Una palabra buena para todos

“La Voz de San Justo” – Domingo 18 de diciembre de 2016

Cuando, en la tarde de Navidad, los cristianos nos reunamos para celebrar la Eucaristía, mirando el pesebre, vamos a escuchar la solemne confesión del Evangelio según San Juan: «Y el Verbo de Dios se hizo carne, y puso su morada entre nosotros…» (Jn 1,14).

Dios nos ofrece su Palabra para iniciar un diálogo que desemboque en un encuentro de amistad con el ser humano.

Creo que sería muy oportuno mirar la Navidad desde esta perspectiva: Dios viene a nuestro encuentro, entra en nuestra historia para decirnos una palabra buena que abra un diálogo.

Todos experimentamos lo difícil que se ha vuelto dialogar, en todos los niveles.

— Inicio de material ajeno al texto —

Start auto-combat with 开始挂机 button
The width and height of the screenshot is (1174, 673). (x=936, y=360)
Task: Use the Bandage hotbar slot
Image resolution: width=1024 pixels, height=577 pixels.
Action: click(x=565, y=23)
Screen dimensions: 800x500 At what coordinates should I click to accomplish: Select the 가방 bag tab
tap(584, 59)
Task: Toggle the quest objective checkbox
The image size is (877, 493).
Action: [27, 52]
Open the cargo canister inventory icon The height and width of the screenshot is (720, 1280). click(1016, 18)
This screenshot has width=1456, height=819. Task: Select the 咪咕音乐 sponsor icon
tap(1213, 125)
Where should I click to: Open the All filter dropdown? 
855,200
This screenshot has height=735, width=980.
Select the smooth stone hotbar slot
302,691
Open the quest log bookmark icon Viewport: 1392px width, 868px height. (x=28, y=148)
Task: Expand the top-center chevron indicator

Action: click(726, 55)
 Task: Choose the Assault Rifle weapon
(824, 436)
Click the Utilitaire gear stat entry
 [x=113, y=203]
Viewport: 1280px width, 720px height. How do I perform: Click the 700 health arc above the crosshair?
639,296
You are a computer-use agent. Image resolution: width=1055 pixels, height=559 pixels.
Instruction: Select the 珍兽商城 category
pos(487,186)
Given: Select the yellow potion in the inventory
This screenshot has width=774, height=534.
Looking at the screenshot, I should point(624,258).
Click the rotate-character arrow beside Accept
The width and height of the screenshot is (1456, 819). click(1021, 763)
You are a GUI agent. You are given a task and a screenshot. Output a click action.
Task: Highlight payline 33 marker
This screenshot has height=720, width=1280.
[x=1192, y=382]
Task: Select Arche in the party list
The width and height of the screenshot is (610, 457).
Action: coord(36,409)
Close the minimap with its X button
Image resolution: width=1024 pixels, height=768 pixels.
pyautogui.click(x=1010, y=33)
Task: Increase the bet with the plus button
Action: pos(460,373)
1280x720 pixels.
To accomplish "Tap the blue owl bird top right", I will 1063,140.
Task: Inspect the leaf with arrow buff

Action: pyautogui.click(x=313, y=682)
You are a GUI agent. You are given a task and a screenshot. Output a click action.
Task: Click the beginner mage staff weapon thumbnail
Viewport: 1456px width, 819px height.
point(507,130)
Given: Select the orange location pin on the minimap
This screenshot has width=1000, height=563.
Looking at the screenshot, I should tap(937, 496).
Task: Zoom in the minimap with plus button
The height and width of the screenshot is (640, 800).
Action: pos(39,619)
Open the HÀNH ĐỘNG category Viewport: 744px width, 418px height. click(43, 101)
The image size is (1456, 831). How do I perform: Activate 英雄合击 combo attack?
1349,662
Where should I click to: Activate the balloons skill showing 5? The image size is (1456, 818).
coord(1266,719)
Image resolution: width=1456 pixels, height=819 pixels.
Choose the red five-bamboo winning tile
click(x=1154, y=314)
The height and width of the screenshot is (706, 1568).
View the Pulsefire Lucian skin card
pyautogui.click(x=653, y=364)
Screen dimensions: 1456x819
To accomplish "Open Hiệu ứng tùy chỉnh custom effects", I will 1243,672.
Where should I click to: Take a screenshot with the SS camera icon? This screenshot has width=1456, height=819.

La Iglesia que constantemente está invitando a todos a dialogar, experimenta también en su interior fuertes resistencias a un diálogo franco y abierto. No son extrañas actitudes de cerrazón, de empecinamiento en las propias posiciones, de incapacidad de comprender lo que el otro siente, cómo vive e interpreta la vida.

No es extraño que una misma palabra tenga significados y resonancias diversas en quienes la pronuncian. Y no hablemos de los gritos, insultos y otras lindezas que hacen que la vida ciudadana se parezca más a una batalla campal en medio de la oscuridad: todos contra todos.

Por eso, contemplar lo que Dios ha hecho en Navidad, puede ayudarnos a recuperar algunas actitudes fundamentales para generar espacios de encuentro un poco más humanos. Repaso, a continuación, algunas de estas actitudes.

Ante todo, caer en la cuenta que todos tenemos algo para decir. Pero algo bueno, verdadero y positivo para ofrecer a los demás.

A renglón seguido, es bueno pensar que los demás, especialmente quienes están más distanciados de mí, también tienen algo para ofrecerme. Es bueno y saludable pensar que la verdad no es posesión exclusiva de nadie, sino que la Verdad con mayúsculas es precisamente un espacio generoso en el que todos podemos encontrarnos, respirando juntos su el aire más puro y limpio.

Por eso, otra actitud fundamental es entrenarse en la capacidad real de escuchar al otro distinto de mí. No solo la materialidad de sus palabras que llegan a los oídos, sino de entrar, a través de ellas, en la profundidad de un corazón tan humano como el mío. De comprender que ilusiones, anhelos y también heridas están allí latiendo y pujando por salir y hacerse comprender.

Para ello, es fundamental hacer el ejercicio nada sencillo de intentar ponerse en el lugar del otro. Es cierto: cada persona es intransferible y nadie puede ocupar su lugar de manera absoluta. Pero no es menos cierto que solo el hombre puede entender y amar, y eso significa ese doble movimiento de salir de sí para traer dentro de cada uno al otro para entender y comprender su misterio.

Eso es lo que los cristianos reconocemos que ha hecho Dios en la encarnación y el nacimiento de su Hijo único: ha querido ver la vida desde la óptica de los hombres, desde sus luchas, fragilidades y oscuridades. Y así nos ha salvado y nos ha ofrecido un horizonte de esperanza.